_Your objective_. Filter these entries down to lines holding "computer".

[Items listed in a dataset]
● ● ●

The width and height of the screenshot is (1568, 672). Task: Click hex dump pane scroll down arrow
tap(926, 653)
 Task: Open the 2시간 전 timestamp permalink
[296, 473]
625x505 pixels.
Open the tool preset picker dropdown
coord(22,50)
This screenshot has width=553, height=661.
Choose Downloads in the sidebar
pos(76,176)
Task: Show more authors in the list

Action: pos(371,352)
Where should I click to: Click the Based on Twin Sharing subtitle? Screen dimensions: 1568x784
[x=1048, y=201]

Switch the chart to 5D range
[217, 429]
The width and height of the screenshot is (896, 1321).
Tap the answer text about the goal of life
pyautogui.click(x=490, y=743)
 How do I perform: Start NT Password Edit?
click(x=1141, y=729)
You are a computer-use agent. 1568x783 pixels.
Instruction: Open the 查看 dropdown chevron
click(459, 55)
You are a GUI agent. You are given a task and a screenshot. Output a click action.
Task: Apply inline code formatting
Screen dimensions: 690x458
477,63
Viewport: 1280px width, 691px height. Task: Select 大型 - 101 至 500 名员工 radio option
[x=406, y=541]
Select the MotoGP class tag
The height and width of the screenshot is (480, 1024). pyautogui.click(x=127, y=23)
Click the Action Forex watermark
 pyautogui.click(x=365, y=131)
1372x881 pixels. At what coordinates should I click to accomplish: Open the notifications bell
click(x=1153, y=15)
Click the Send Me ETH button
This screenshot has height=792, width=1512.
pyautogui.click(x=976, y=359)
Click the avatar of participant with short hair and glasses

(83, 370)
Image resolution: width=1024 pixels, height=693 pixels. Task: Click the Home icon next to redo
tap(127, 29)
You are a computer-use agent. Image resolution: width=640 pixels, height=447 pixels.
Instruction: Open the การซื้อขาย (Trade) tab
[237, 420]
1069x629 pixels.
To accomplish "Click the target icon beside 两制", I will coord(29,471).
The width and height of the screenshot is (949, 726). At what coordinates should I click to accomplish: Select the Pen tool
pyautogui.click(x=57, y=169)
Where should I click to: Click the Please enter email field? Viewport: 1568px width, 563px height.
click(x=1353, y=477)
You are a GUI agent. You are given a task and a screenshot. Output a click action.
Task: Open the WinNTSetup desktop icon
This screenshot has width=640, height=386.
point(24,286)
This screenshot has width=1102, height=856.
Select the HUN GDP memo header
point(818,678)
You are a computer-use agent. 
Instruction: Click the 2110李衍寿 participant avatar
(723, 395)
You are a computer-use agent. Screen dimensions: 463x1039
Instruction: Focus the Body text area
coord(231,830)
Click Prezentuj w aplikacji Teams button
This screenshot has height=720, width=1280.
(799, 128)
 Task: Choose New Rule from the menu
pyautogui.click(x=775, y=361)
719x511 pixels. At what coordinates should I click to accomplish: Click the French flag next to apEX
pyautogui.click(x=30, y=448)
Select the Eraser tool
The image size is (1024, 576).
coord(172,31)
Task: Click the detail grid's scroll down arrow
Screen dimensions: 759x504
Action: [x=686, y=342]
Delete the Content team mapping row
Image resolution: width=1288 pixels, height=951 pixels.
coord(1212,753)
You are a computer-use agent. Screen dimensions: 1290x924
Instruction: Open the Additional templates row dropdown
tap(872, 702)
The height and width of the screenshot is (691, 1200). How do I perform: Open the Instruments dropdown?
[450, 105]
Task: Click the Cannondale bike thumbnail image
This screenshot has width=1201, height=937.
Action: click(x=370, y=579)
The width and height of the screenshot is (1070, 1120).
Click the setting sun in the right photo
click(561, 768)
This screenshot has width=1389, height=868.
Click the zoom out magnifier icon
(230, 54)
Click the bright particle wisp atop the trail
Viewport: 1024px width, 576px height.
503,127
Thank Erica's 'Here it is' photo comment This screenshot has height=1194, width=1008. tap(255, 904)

● ● ●

_Task answer_.
You are a computer-use agent. 1568x783 pixels.
You are a computer-use agent. Image resolution: width=640 pixels, height=447 pixels.
You are a computer-use agent. 
You are a computer-use agent. Screen dimensions: 463x1039
You are a computer-use agent. Screen dimensions: 1290x924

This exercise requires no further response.